Work instructions: Exactly as it appears, restate the whole listing.
********
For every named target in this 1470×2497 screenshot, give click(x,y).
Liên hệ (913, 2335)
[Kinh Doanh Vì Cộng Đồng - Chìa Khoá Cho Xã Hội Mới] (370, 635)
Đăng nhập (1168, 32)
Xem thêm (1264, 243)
********
Reply to the exercise:
For every named target in this 1470×2497 screenshot, give click(x,y).
Liên hệ (913, 2335)
[Kinh Doanh Vì Cộng Đồng - Chìa Khoá Cho Xã Hội Mới] (370, 635)
Đăng nhập (1168, 32)
Xem thêm (1264, 243)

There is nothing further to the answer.